● **Data items**
■ ■ ■ ■ ■ ■ ■

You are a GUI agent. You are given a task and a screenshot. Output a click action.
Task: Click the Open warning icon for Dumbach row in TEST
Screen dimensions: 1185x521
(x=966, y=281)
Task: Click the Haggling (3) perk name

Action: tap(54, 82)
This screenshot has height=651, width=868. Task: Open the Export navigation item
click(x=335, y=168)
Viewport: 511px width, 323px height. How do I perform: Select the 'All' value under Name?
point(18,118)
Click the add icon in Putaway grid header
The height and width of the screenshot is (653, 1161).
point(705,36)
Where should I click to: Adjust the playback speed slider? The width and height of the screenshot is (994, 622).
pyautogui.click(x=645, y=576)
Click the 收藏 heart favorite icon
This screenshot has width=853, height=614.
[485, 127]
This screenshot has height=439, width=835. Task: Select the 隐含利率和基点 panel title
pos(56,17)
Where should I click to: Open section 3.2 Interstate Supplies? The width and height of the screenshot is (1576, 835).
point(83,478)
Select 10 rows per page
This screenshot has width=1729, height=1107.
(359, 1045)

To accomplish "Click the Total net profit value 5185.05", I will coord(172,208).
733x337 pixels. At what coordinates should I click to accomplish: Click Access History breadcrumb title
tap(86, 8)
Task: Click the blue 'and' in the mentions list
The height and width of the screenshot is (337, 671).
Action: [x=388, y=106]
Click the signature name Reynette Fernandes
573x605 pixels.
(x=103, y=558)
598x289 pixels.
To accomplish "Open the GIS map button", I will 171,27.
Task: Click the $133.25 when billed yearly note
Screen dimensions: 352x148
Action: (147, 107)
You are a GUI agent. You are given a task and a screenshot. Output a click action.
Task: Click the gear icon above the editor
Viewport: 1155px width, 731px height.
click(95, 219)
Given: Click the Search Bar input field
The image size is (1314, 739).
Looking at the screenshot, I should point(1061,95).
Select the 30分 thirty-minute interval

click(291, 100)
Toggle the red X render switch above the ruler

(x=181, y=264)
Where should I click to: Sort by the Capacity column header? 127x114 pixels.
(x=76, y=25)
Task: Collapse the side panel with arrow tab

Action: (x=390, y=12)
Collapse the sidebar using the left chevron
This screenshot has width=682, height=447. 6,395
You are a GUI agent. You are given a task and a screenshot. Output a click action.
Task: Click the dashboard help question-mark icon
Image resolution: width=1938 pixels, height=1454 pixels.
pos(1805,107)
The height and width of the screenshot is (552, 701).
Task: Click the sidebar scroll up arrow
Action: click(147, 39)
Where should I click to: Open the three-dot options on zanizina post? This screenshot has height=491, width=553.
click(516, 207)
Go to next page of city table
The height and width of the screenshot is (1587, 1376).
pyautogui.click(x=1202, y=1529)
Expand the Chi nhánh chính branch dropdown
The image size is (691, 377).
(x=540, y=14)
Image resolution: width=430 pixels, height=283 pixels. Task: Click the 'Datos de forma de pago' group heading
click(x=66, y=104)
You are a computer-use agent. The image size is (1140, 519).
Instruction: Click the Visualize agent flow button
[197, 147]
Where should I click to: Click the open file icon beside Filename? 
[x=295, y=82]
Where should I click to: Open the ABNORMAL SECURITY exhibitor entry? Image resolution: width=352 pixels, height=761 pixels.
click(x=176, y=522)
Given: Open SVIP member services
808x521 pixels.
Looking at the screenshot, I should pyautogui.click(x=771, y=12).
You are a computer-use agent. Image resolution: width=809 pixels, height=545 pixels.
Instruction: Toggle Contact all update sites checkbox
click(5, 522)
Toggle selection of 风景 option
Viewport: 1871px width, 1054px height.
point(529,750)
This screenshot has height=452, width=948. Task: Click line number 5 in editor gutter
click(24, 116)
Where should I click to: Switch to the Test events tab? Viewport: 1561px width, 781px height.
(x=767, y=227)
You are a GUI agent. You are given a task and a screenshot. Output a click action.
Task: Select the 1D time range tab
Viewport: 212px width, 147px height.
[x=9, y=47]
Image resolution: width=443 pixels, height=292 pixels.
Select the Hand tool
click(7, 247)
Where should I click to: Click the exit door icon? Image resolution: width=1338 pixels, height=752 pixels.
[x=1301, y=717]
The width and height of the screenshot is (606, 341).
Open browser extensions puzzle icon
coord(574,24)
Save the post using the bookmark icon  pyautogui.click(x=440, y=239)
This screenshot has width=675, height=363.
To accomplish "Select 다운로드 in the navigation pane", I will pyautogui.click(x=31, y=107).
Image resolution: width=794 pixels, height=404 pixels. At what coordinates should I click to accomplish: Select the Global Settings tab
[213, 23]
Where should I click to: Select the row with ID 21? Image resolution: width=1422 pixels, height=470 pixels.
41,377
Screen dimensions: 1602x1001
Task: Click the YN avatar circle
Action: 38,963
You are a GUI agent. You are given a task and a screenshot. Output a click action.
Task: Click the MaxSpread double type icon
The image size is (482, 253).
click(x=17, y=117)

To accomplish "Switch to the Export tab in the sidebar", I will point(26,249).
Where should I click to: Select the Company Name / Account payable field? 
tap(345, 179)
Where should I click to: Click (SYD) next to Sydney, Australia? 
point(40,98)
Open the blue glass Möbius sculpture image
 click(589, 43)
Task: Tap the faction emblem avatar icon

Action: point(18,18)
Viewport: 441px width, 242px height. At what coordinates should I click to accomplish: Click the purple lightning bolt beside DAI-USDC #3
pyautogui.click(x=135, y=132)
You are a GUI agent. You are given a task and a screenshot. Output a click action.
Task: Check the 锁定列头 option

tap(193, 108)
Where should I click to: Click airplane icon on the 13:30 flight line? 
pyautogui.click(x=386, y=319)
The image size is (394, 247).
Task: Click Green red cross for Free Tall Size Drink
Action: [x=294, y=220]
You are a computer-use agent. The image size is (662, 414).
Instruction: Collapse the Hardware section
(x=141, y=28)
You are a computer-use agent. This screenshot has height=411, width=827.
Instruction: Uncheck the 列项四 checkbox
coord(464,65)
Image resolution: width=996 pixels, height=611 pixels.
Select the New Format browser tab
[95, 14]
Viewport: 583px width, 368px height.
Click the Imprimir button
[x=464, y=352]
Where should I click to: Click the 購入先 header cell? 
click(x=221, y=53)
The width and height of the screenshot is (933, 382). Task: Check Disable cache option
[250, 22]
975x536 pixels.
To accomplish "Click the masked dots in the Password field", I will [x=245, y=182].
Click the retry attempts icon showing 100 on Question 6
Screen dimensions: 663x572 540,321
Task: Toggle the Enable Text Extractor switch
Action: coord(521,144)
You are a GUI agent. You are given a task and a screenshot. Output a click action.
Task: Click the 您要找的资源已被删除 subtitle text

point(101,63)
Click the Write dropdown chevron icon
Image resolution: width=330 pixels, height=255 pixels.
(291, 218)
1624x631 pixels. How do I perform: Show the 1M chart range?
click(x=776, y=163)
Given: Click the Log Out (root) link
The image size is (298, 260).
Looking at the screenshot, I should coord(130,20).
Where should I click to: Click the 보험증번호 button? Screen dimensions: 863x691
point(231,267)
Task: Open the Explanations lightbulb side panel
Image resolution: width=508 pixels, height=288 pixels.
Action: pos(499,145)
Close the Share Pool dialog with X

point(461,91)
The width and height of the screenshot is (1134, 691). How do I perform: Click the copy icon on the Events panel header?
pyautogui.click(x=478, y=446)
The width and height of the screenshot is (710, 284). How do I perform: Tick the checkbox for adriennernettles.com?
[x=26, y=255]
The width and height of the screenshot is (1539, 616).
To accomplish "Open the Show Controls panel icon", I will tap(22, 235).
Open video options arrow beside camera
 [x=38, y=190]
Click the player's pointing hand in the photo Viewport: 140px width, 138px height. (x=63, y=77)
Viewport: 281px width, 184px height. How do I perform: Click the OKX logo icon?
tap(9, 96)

■ ■ ■ ■ ■ ■ ■

● **OBJECTIVE**
Please reproduce all of the records above word for word.

● **RESPONSE BELOW**
You are a GUI agent. You are given a task and a screenshot. Output a click action.
Task: Click the Open warning icon for Dumbach row in TEST
Screen dimensions: 1185x521
(x=966, y=281)
Task: Click the Haggling (3) perk name

Action: tap(54, 82)
This screenshot has height=651, width=868. Task: Open the Export navigation item
click(x=335, y=168)
Viewport: 511px width, 323px height. How do I perform: Select the 'All' value under Name?
point(18,118)
Click the add icon in Putaway grid header
The height and width of the screenshot is (653, 1161).
point(705,36)
Where should I click to: Adjust the playback speed slider? The width and height of the screenshot is (994, 622).
pyautogui.click(x=645, y=576)
Click the 收藏 heart favorite icon
This screenshot has width=853, height=614.
[485, 127]
This screenshot has height=439, width=835. Task: Select the 隐含利率和基点 panel title
pos(56,17)
Where should I click to: Open section 3.2 Interstate Supplies? The width and height of the screenshot is (1576, 835).
point(83,478)
Select 10 rows per page
This screenshot has width=1729, height=1107.
(359, 1045)

To accomplish "Click the Total net profit value 5185.05", I will coord(172,208).
733x337 pixels. At what coordinates should I click to accomplish: Click Access History breadcrumb title
tap(86, 8)
Task: Click the blue 'and' in the mentions list
The height and width of the screenshot is (337, 671).
Action: [x=388, y=106]
Click the signature name Reynette Fernandes
573x605 pixels.
(x=103, y=558)
598x289 pixels.
To accomplish "Open the GIS map button", I will 171,27.
Task: Click the $133.25 when billed yearly note
Screen dimensions: 352x148
Action: (147, 107)
You are a GUI agent. You are given a task and a screenshot. Output a click action.
Task: Click the gear icon above the editor
Viewport: 1155px width, 731px height.
click(95, 219)
Given: Click the Search Bar input field
The image size is (1314, 739).
Looking at the screenshot, I should point(1061,95).
Select the 30分 thirty-minute interval

click(291, 100)
Toggle the red X render switch above the ruler

(x=181, y=264)
Where should I click to: Sort by the Capacity column header? 127x114 pixels.
(x=76, y=25)
Task: Collapse the side panel with arrow tab

Action: (x=390, y=12)
Collapse the sidebar using the left chevron
This screenshot has width=682, height=447. 6,395
You are a GUI agent. You are given a task and a screenshot. Output a click action.
Task: Click the dashboard help question-mark icon
Image resolution: width=1938 pixels, height=1454 pixels.
pos(1805,107)
The height and width of the screenshot is (552, 701).
Task: Click the sidebar scroll up arrow
Action: click(147, 39)
Where should I click to: Open the three-dot options on zanizina post? This screenshot has height=491, width=553.
click(516, 207)
Go to next page of city table
The height and width of the screenshot is (1587, 1376).
pyautogui.click(x=1202, y=1529)
Expand the Chi nhánh chính branch dropdown
The image size is (691, 377).
(x=540, y=14)
Image resolution: width=430 pixels, height=283 pixels. Task: Click the 'Datos de forma de pago' group heading
click(x=66, y=104)
You are a computer-use agent. The image size is (1140, 519).
Instruction: Click the Visualize agent flow button
[197, 147]
Where should I click to: Click the open file icon beside Filename? 
[x=295, y=82]
Where should I click to: Open the ABNORMAL SECURITY exhibitor entry? Image resolution: width=352 pixels, height=761 pixels.
click(x=176, y=522)
Given: Open SVIP member services
808x521 pixels.
Looking at the screenshot, I should pyautogui.click(x=771, y=12).
You are a computer-use agent. Image resolution: width=809 pixels, height=545 pixels.
Instruction: Toggle Contact all update sites checkbox
click(5, 522)
Toggle selection of 风景 option
Viewport: 1871px width, 1054px height.
point(529,750)
This screenshot has height=452, width=948. Task: Click line number 5 in editor gutter
click(24, 116)
Where should I click to: Switch to the Test events tab? Viewport: 1561px width, 781px height.
(x=767, y=227)
You are a GUI agent. You are given a task and a screenshot. Output a click action.
Task: Select the 1D time range tab
Viewport: 212px width, 147px height.
[x=9, y=47]
Image resolution: width=443 pixels, height=292 pixels.
Select the Hand tool
click(7, 247)
Where should I click to: Click the exit door icon? Image resolution: width=1338 pixels, height=752 pixels.
[x=1301, y=717]
The width and height of the screenshot is (606, 341).
Open browser extensions puzzle icon
coord(574,24)
Save the post using the bookmark icon  pyautogui.click(x=440, y=239)
This screenshot has width=675, height=363.
To accomplish "Select 다운로드 in the navigation pane", I will pyautogui.click(x=31, y=107).
Image resolution: width=794 pixels, height=404 pixels. At what coordinates should I click to accomplish: Select the Global Settings tab
[213, 23]
Where should I click to: Select the row with ID 21? Image resolution: width=1422 pixels, height=470 pixels.
41,377
Screen dimensions: 1602x1001
Task: Click the YN avatar circle
Action: 38,963
You are a GUI agent. You are given a task and a screenshot. Output a click action.
Task: Click the MaxSpread double type icon
The image size is (482, 253).
click(x=17, y=117)

To accomplish "Switch to the Export tab in the sidebar", I will point(26,249).
Where should I click to: Select the Company Name / Account payable field? 
tap(345, 179)
Where should I click to: Click (SYD) next to Sydney, Australia? 
point(40,98)
Open the blue glass Möbius sculpture image
 click(589, 43)
Task: Tap the faction emblem avatar icon

Action: point(18,18)
Viewport: 441px width, 242px height. At what coordinates should I click to accomplish: Click the purple lightning bolt beside DAI-USDC #3
pyautogui.click(x=135, y=132)
You are a GUI agent. You are given a task and a screenshot. Output a click action.
Task: Check the 锁定列头 option

tap(193, 108)
Where should I click to: Click airplane icon on the 13:30 flight line? 
pyautogui.click(x=386, y=319)
The image size is (394, 247).
Task: Click Green red cross for Free Tall Size Drink
Action: [x=294, y=220]
You are a computer-use agent. The image size is (662, 414).
Instruction: Collapse the Hardware section
(x=141, y=28)
You are a computer-use agent. This screenshot has height=411, width=827.
Instruction: Uncheck the 列项四 checkbox
coord(464,65)
Image resolution: width=996 pixels, height=611 pixels.
Select the New Format browser tab
[95, 14]
Viewport: 583px width, 368px height.
Click the Imprimir button
[x=464, y=352]
Where should I click to: Click the 購入先 header cell? 
click(x=221, y=53)
The width and height of the screenshot is (933, 382). Task: Check Disable cache option
[250, 22]
975x536 pixels.
To accomplish "Click the masked dots in the Password field", I will [x=245, y=182].
Click the retry attempts icon showing 100 on Question 6
Screen dimensions: 663x572 540,321
Task: Toggle the Enable Text Extractor switch
Action: coord(521,144)
You are a GUI agent. You are given a task and a screenshot. Output a click action.
Task: Click the 您要找的资源已被删除 subtitle text

point(101,63)
Click the Write dropdown chevron icon
Image resolution: width=330 pixels, height=255 pixels.
(291, 218)
1624x631 pixels. How do I perform: Show the 1M chart range?
click(x=776, y=163)
Given: Click the Log Out (root) link
The image size is (298, 260).
Looking at the screenshot, I should coord(130,20).
Where should I click to: Click the 보험증번호 button? Screen dimensions: 863x691
point(231,267)
Task: Open the Explanations lightbulb side panel
Image resolution: width=508 pixels, height=288 pixels.
Action: pos(499,145)
Close the Share Pool dialog with X

point(461,91)
The width and height of the screenshot is (1134, 691). How do I perform: Click the copy icon on the Events panel header?
pyautogui.click(x=478, y=446)
The width and height of the screenshot is (710, 284). How do I perform: Tick the checkbox for adriennernettles.com?
[x=26, y=255]
The width and height of the screenshot is (1539, 616).
To accomplish "Open the Show Controls panel icon", I will tap(22, 235).
Open video options arrow beside camera
 [x=38, y=190]
Click the player's pointing hand in the photo Viewport: 140px width, 138px height. (x=63, y=77)
Viewport: 281px width, 184px height. How do I perform: Click the OKX logo icon?
tap(9, 96)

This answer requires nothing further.